Technical-industrial cultures do not meet the most basic need of children.

Key points

  • The list of disconnecting childhood experiences is long.
  • Adults spend much of their lifetime trying to repair the disconnection that started in childhood.

If one understands our millions-year-old history as a species, the lifeways of mammals and other nurturing species, it’s easy to notice many violations these days of the standards that developed over the course of evolution for raising offspring. Evolution prepared us for nearly constant immersion in enjoyable social relations at every age. Technical-industrial culture is focused on wage work, money-making, and immersion in technologies. We did not evolve for this.

One of the most damaging, although perhaps most common, experiences for children today is disconnection. Young children need more connection than the rest of us—the physical presence and comforting of stable caregivers.

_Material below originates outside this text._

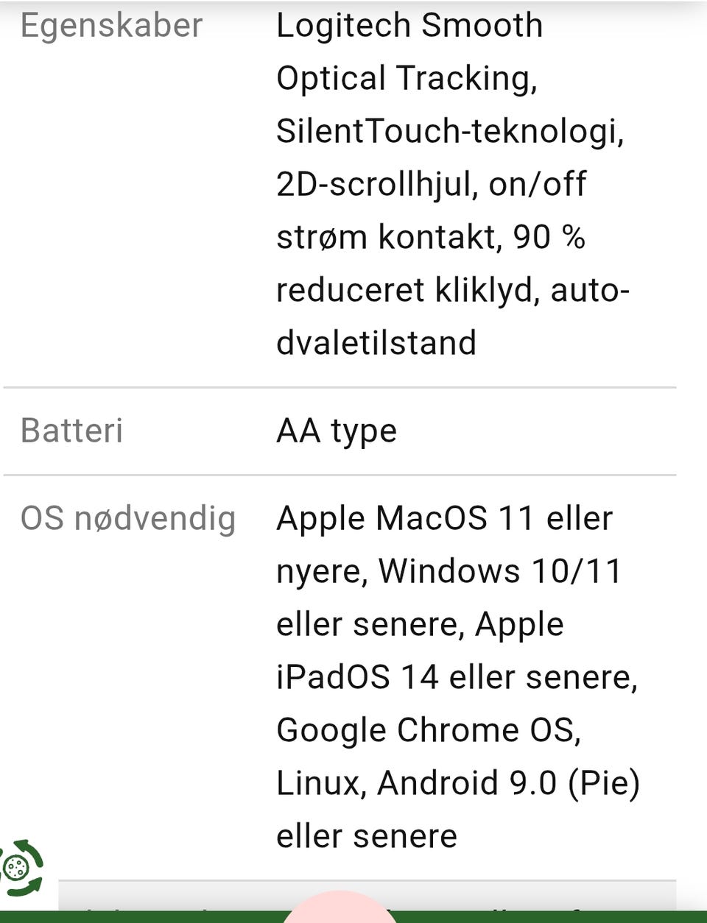This screenshot has height=923, width=707.
Task: Tap the iPadOS 14 eller senere text
Action: (457, 677)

Disconnection was most famously noted and described as the breaking of the "continuum" by Jean Liedloff in her 1975 bestseller The Continuum Concept. A new book, Jungle Jean, discusses her life.

Liedloff shocked and inspired American parents by contrasting the lifeways and child raising of the Western world and peoples of the Amazon, whom she visited repeatedly for months at a time. The Amazon Yequana were happy and healthy (though aided by her first-aid kit), content to be alive, whereas she found her fellow New Yorkers (in the 1950s and 60s) tense, simmering constantly with hostility, fear, or dread. She lay the causal foundation at the foot of childraising differences.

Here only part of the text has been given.